**Work to complete**. Every line below from the one containing "Not Enrolled (173, 642)" through the one containing "Jerome Foundation, celebrating" is to be printed exactly, with the pictures omitted.

**Recorded data**.

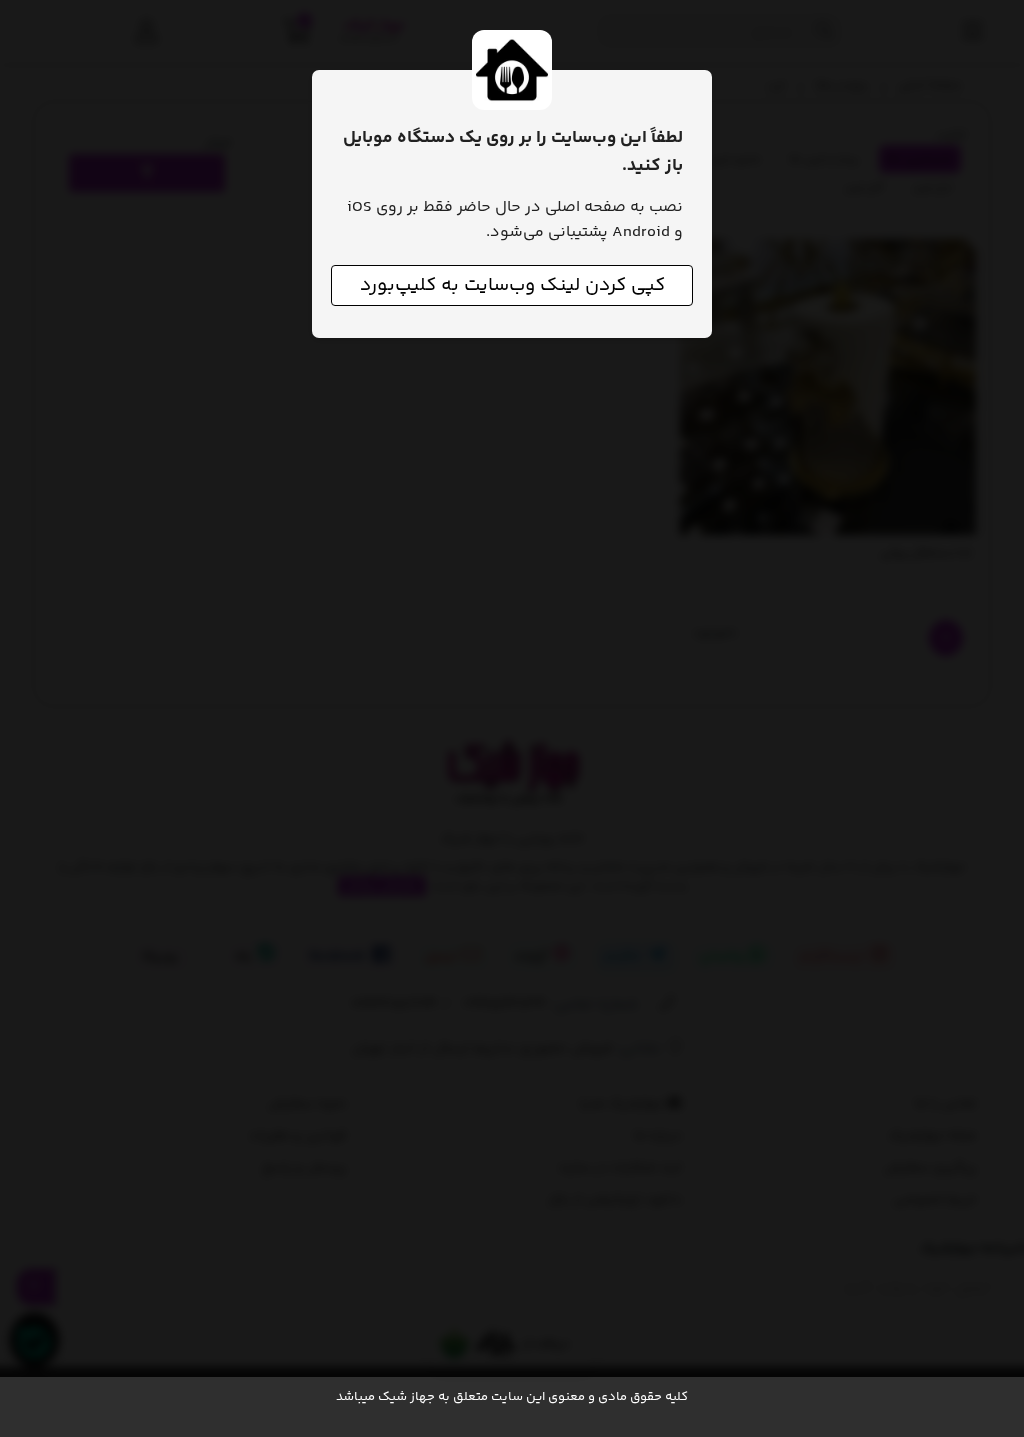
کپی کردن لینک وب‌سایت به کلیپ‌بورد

--

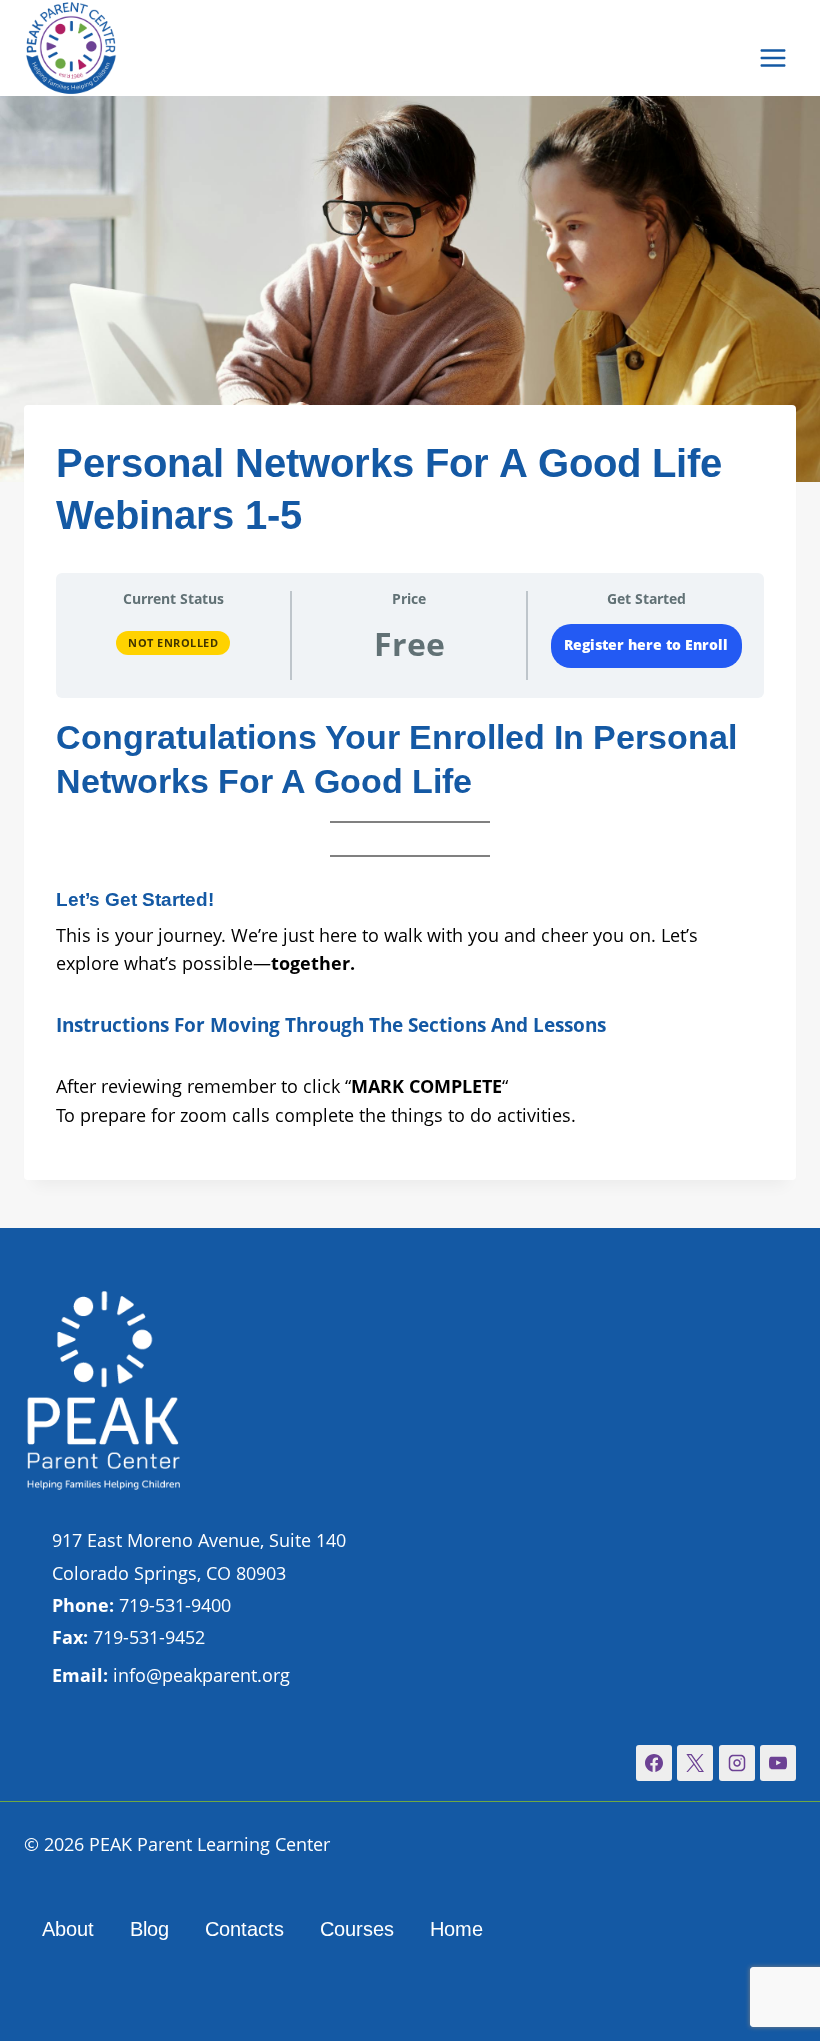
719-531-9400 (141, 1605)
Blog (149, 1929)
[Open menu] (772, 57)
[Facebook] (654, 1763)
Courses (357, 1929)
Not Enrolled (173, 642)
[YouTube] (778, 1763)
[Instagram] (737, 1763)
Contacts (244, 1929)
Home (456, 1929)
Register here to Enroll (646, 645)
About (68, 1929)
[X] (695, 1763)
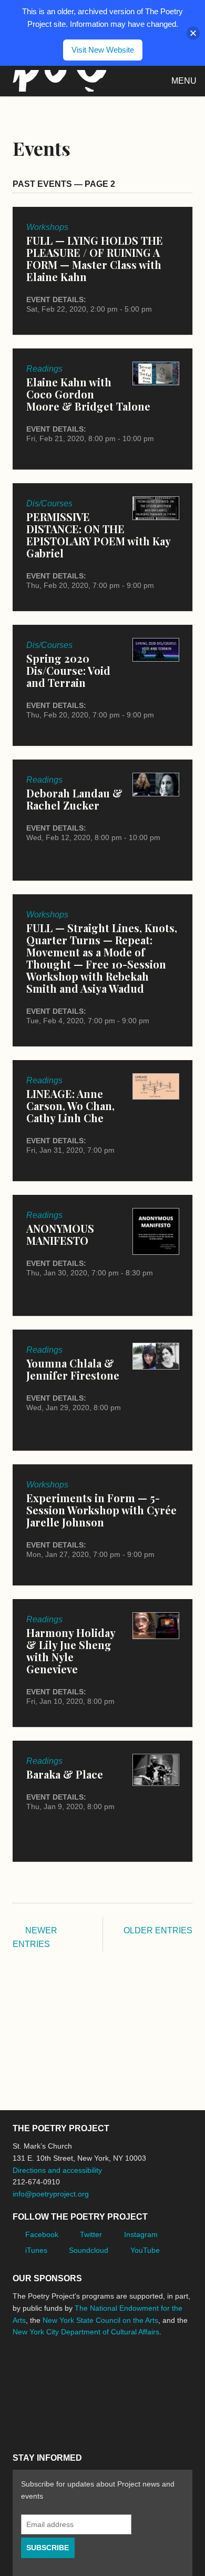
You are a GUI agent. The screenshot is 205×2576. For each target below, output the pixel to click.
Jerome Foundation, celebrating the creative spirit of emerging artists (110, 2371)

**Task answer**.
Not Enrolled (173, 642)
[YouTube] (778, 1763)
[Instagram] (737, 1763)
Contacts (244, 1929)
Home (456, 1929)
Register here to Enroll (646, 645)
About (68, 1929)
[X] (695, 1763)
You are a GUI agent. The screenshot is 205×2576. For each target below, output the pixel to click.
Jerome Foundation, celebrating the creative spirit of emerging artists (110, 2371)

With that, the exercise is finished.